Results 1 to 2 of 2

Thread: Giuseppe Tomasi di Lampedusa The Loepard (Il gattopardo)

  1. #1
    Registered User Jackson Richardson's Avatar
    Join Date
    Sep 2012
    Location
    Somewhere in the South East of England
    Posts
    1,273

    Giuseppe Tomasi di Lampedusa The Loepard (Il gattopardo)

    The Leopard and Gone with the Wind both begin with a wealthy and privileged family reciting the rosary and proceeds to trace the decline of their way of life against a background of major historic change. Both books were very successfully made into major motion pictures, or as the Italians would say “un film”.

    And there the resemblance ends. The Leopard covers an extensive canvas in great detail, but in scare 200 pages, and makes Gone with the Wind look overlong, sentimental, trite and overdramatic.

    Set in Sicily, The Leopard covers the 1860s, with two chapters as epilogues, marking the end of a feudal way of life.

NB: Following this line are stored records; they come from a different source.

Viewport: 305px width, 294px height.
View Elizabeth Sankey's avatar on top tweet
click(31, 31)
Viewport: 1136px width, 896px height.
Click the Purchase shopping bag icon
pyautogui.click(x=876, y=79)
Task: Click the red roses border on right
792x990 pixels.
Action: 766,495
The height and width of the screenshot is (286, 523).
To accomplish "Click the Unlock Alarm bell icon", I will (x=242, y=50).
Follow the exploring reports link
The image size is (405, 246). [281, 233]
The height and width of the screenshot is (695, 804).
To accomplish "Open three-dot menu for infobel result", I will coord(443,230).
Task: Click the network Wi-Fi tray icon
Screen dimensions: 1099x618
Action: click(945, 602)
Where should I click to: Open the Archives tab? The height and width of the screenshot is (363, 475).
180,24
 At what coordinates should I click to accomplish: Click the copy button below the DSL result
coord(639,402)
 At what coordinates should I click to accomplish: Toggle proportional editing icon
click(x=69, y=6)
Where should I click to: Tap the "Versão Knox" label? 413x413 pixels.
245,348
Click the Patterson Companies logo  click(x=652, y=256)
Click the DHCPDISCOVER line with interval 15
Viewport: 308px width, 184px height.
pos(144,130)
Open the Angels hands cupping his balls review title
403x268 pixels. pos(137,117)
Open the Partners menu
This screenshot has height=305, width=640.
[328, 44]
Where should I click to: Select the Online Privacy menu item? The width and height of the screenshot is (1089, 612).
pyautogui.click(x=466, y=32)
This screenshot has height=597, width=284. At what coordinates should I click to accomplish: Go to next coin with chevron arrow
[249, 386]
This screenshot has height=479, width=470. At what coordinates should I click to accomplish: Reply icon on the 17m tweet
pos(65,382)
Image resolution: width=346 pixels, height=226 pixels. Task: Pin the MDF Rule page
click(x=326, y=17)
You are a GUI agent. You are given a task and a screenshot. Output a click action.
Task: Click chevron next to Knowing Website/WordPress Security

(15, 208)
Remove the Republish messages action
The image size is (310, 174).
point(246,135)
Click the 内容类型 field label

The main protagonist is the prince himself and his consciousness is the main focus for much of the book but there is a whole wealth of characters shown vividly often in a few details. The visual aspect is strong, both in domestic details and landscape. This is no doubt why Visconti found it an excellent basis for his beautiful film but this is a good example of why a book and a film should be judged separately. It is a long film of a short book but in fact fails to use the material in three chapters. There is nothing in the film of the prince’s death and the later life of his family nor the chapter describing the visit of the family chaplain to his home village, which provides and insight into Sicilian life at a lower social level.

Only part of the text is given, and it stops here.